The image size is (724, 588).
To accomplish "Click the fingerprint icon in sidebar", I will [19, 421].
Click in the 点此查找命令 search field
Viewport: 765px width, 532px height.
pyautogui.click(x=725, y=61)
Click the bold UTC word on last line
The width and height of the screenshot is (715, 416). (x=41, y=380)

··········

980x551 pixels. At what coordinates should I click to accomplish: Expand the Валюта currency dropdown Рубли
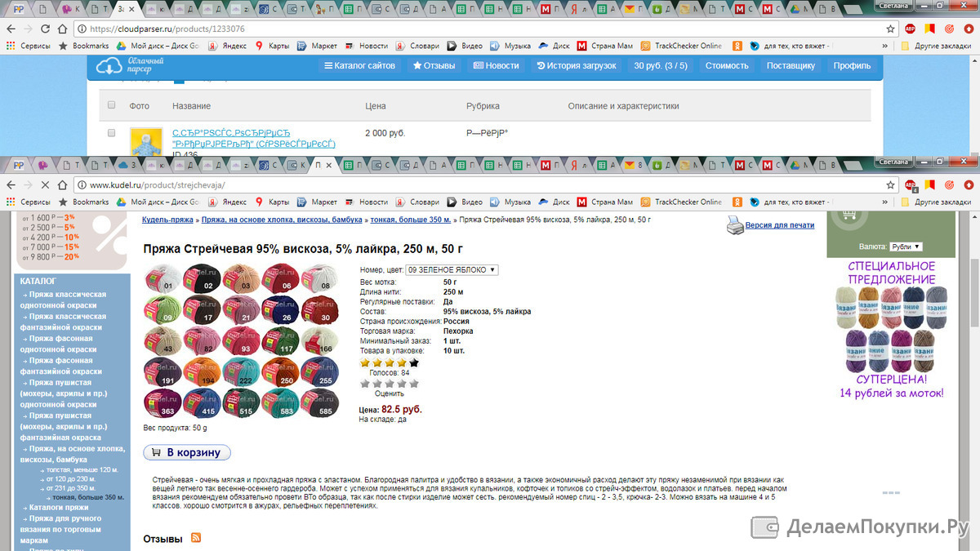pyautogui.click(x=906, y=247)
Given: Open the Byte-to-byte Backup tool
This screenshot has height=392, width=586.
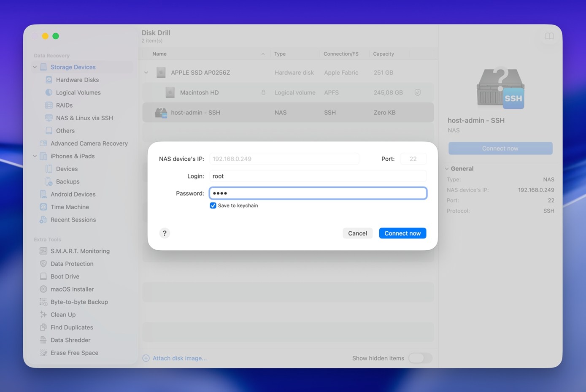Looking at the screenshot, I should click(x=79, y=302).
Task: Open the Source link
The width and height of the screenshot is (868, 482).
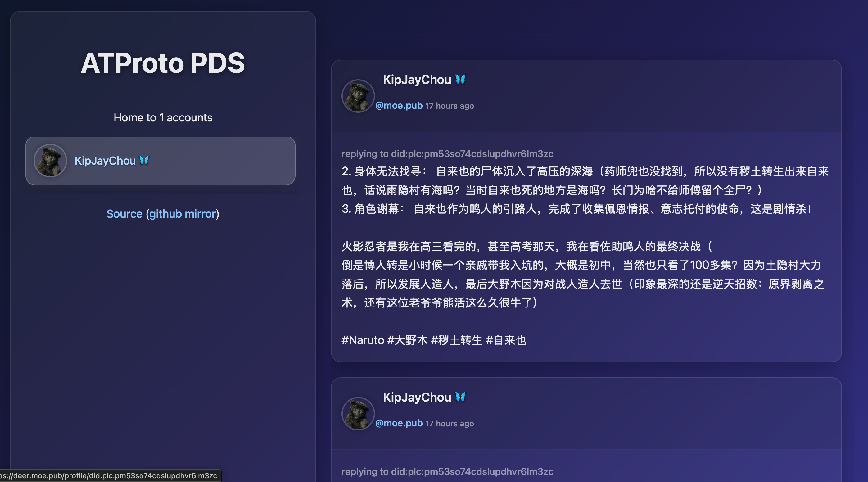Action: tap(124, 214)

··········

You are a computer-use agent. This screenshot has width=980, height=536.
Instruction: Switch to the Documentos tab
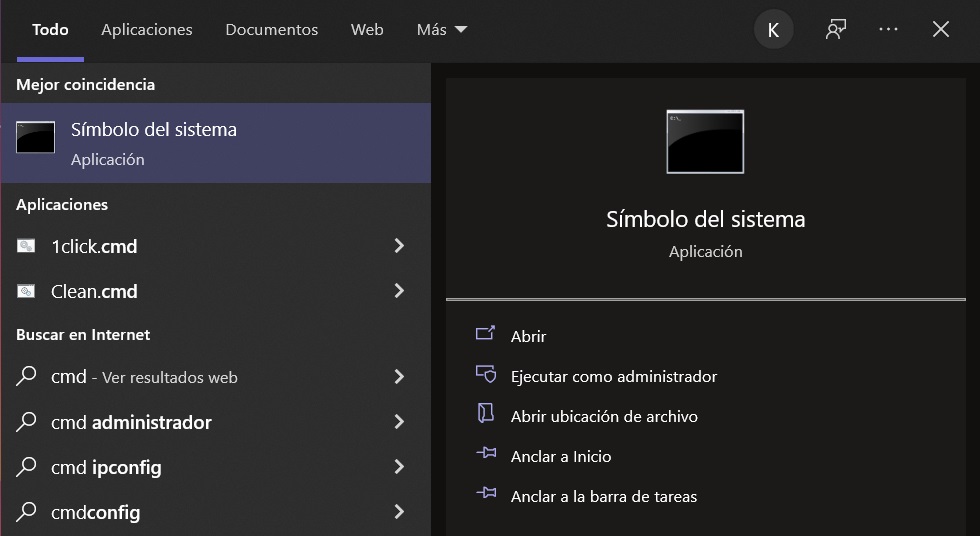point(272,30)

··········

▶ **Task prompt**:
Arrange the record lines from the one containing "The image size is (724, 588)." through the one containing "The width and height of the screenshot is (715, 416)." as a Markdown table with the columns Row and Line, skipping blank lines. Both end lines are included.

▶ **Solution**:
| Row | Line |
|---|---|
| 1 | The image size is (724, 588). |
| 2 | To accomplish "Click the fingerprint icon in sidebar", I will [19, 421]. |
| 3 | Click in the 点此查找命令 search field |
| 4 | Viewport: 765px width, 532px height. |
| 5 | pyautogui.click(x=725, y=61) |
| 6 | Click the bold UTC word on last line |
| 7 | The width and height of the screenshot is (715, 416). (x=41, y=380) |